▶ **CONSIGNE**: Citez mot pour mot le passage de l'article sur le réchauffement climatique qui commence aux mots « Cette fois, c'est » et se termine après « pour la France métropolitaine. ».

▶ **TEXTE DU DOCUMENT**:
****************************************
Réchauffement climatique : une trajectoire nationale officiellement à 4 °C

La sécheresse de l'été 2022 a entraîné entre 2 et 3 milliards d'euros de dépenses.    © Gilles Ehrman

En adoptant un scénario de réchauffement climatique à + 4 °C pour la France, le Conseil national de la transition écologique ouvre la voie à la rédaction d'un nouveau Plan d'adaptation national au changement climatique plus stratégique.

Cette fois, c'est officiel : c'est bien à une hausse des températures moyennes de 4 °C, à la fin du siècle par rapport à l'ère préindustrielle, que doit se préparer la France métropolitaine. Adopté jeudi 4 mai, l'avis de la commission spécialisée sur l'adaptation au changement climatique du Conseil national de la transition écologique (CNTE) prend acte du réchauffement actuel de 1,1 °C de la planète et retient l'hypothèse d'une élévation globale des températures de 3 °C, avec une majoration de 50 % pour la France métropolitaine.

« À la minute où on se parle, même si l'Europe a commencé à baisser les émissions de l'ordre de 30 % et qu'elle doit intensifier ses efforts pour tenir ses propres objectifs climatiques, la pente globale sur laquelle nous sommes n'est pas le respect de l'Accord de Paris », a observé Christophe Béchu, ministre de la Transition écologique, à l'issue de la réunion du CNTE. Selon le sénateur Ronan Dantec, président de cette commission spécialisée, la société française ne s'y trompe d'ailleurs pas. L'adoption de cet avis à l'unanimité constitue bien le signe « d'une prise de conscience sur le fait qu'il faut affronter la réalité de ce changement climatique de manière lucide », estime-t-il. Et de rappeler qu'au CNTE siègent en effet à la fois les associations de protection de l'environnement, les collectivités locales, le Medef, le monde économique et celui de l'agriculture.

Un nouveau curseur pour tous

Constatant la nécessité « pour l'ensemble des activités, des populations et des écosystèmes » de se préparer à cette perspective, la commission spécialisée propose donc d'intégrer une trajectoire d'adaptation à 4 °C dans les décisions publiques à venir, notamment dans la future loi de programmation énergie-climat. Ce chemin devrait ainsi devenir le curseur de « toutes les actions d'adaptation menées », des référentiels et autres règlementations techniques intégrant une composante climatique, en particulier dans les domaines du bâtiment et des transports, ainsi que des stratégies de protection des milieux naturels et de restauration des écosystèmes.

 "Il faut affronter la réalité de ce changement climatique de manière lucide" Christophe Béchu, ministre de la Transition écologique

 Cette trajectoire devrait aussi se décliner sur le plan local, en s'ajustant aux spécificités des territoires, ultramarins notamment. Beaucoup de décisions publiques s'appuient aujourd'hui sur ce qui s'est passé dans les années précédentes, constate Ronan Dantec. « À partir du moment où on a une trajectoire fixée par l'État (…), on ne prend pas juste les données que l'on connaît du passé, sur l'eau par exemple. On prend aussi les données prévisibles. »
****************************************
▶ **CONTENU DES DONNÉES**:
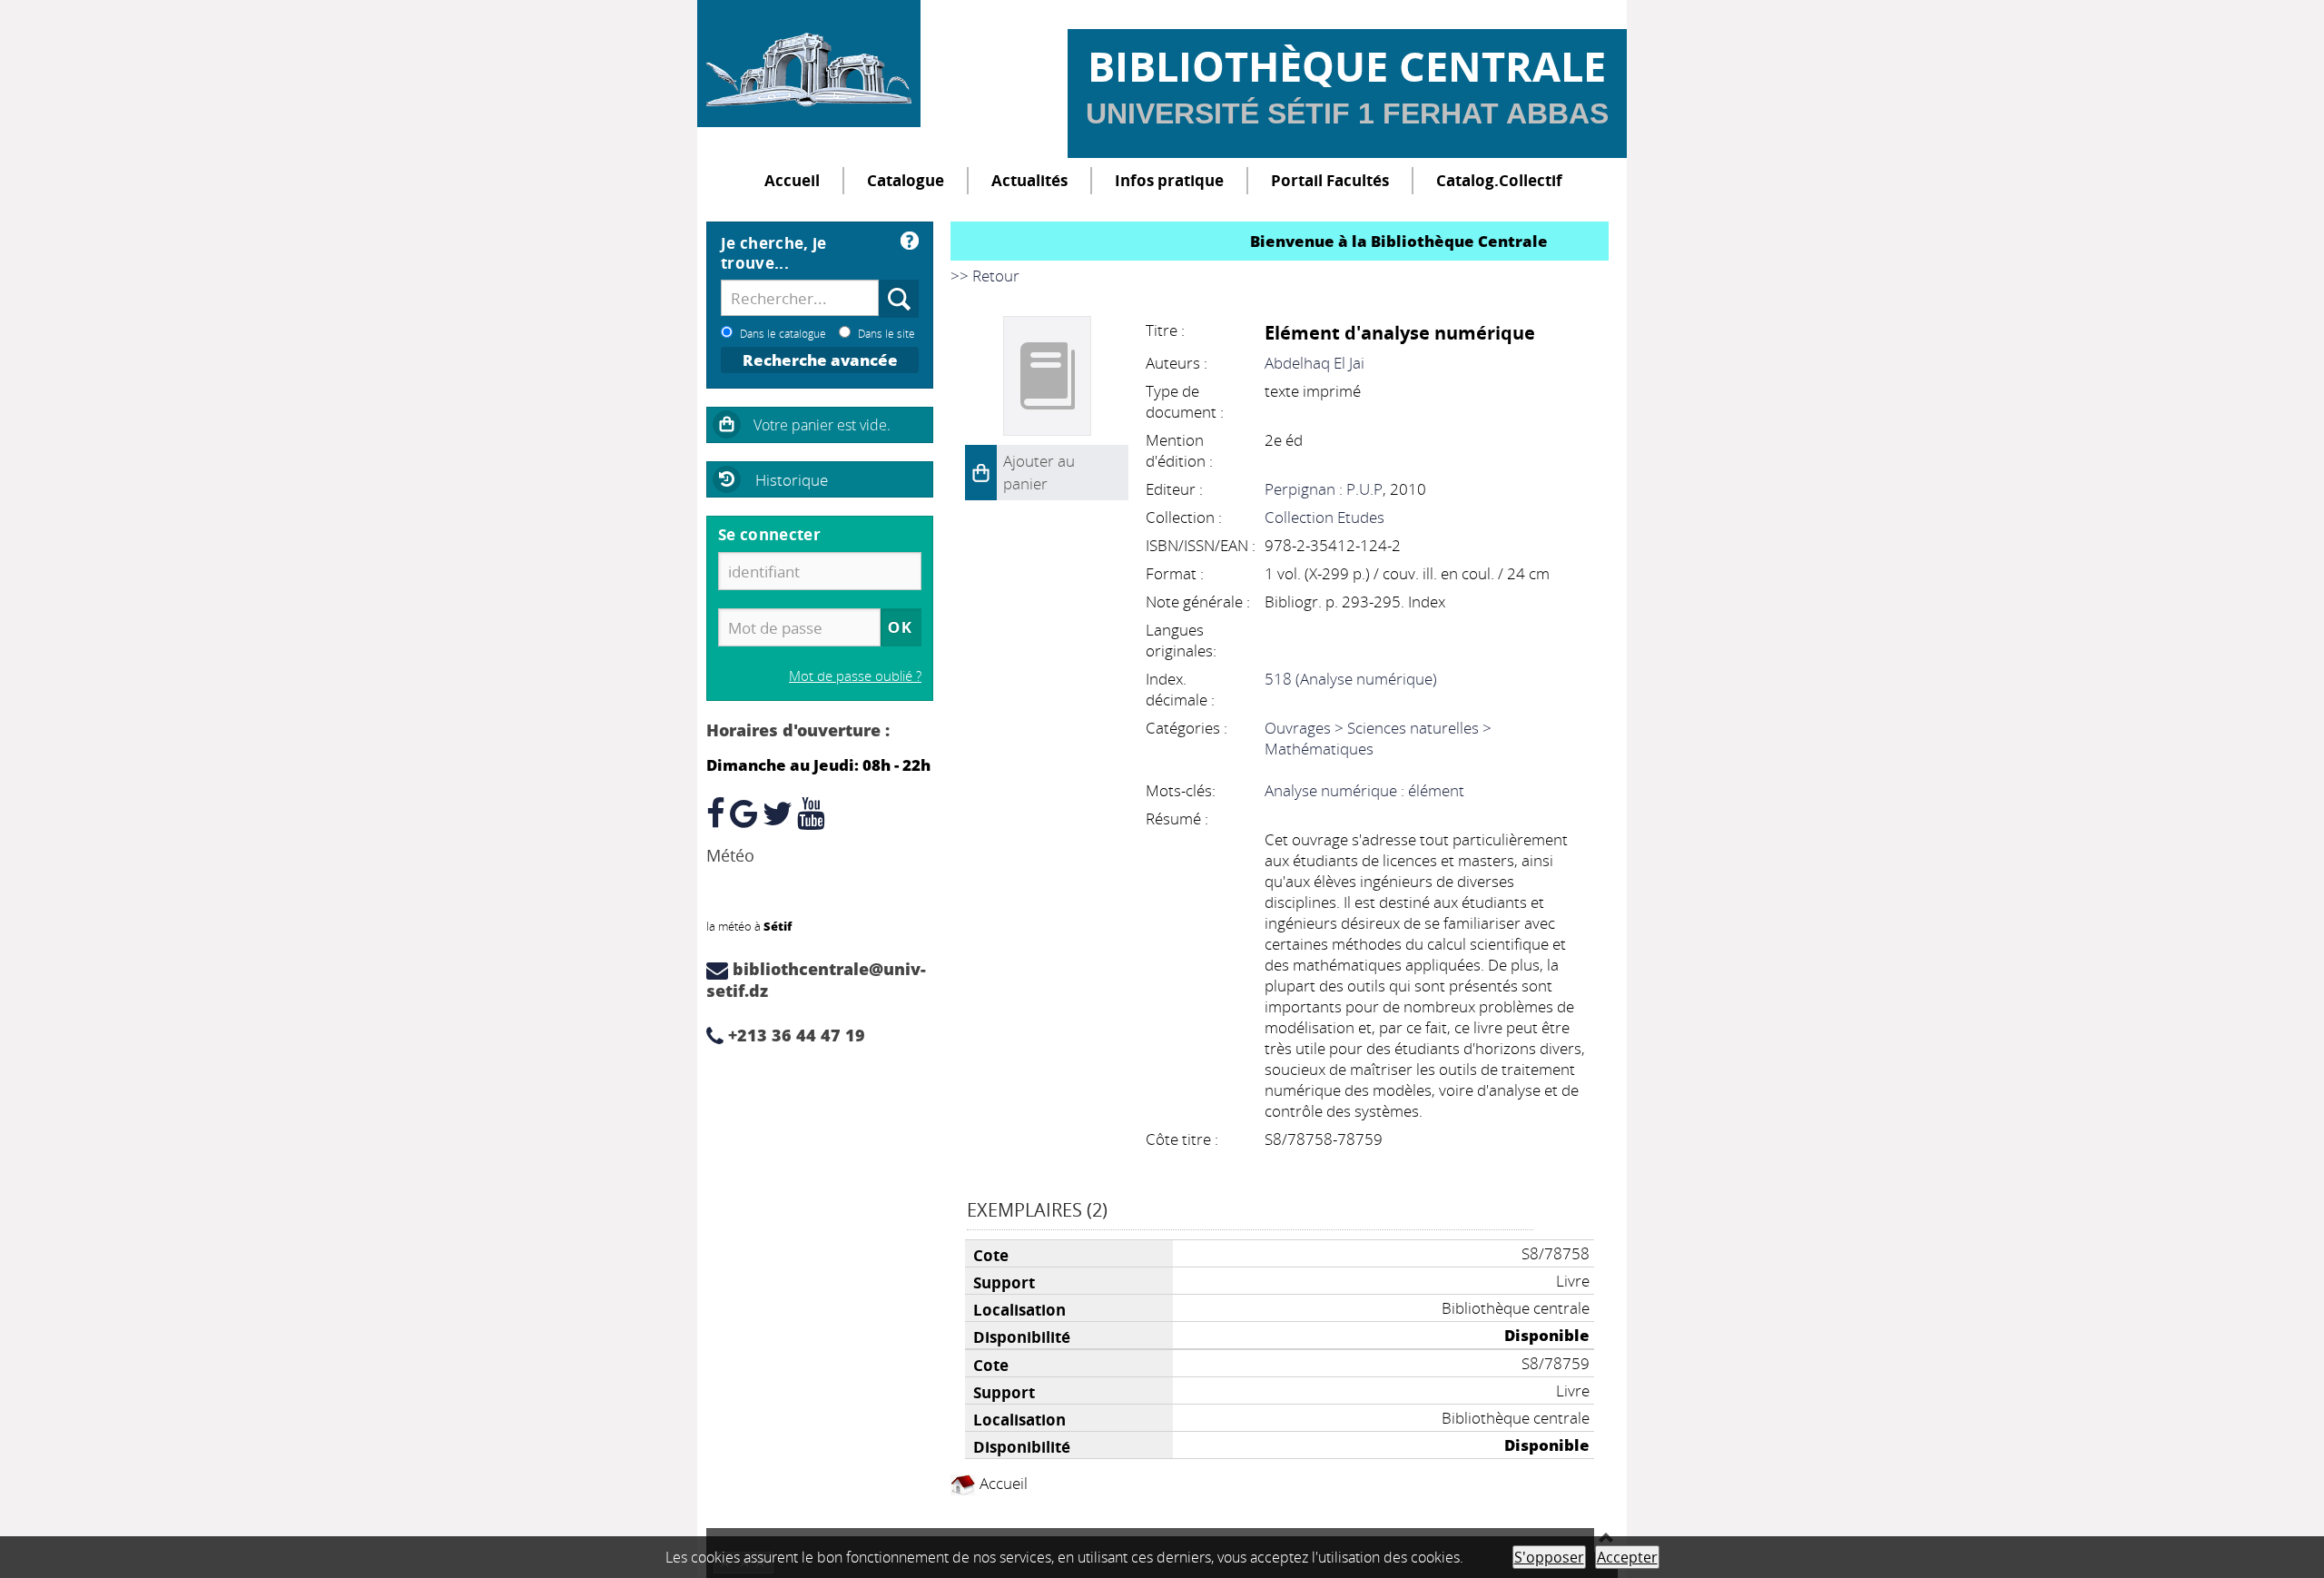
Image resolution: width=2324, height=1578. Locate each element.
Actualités (1029, 180)
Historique (791, 479)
****************************************
▶ **EXERCICE CORRIGÉ**:
Cette fois, c'est officiel : c'est bien à une hausse des températures moyennes de 4 °C, à la fin du siècle par rapport à l'ère préindustrielle, que doit se préparer la France métropolitaine. Adopté jeudi 4 mai, l'avis de la commission spécialisée sur l'adaptation au changement climatique du Conseil national de la transition écologique (CNTE) prend acte du réchauffement actuel de 1,1 °C de la planète et retient l'hypothèse d'une élévation globale des températures de 3 °C, avec une majoration de 50 % pour la France métropolitaine.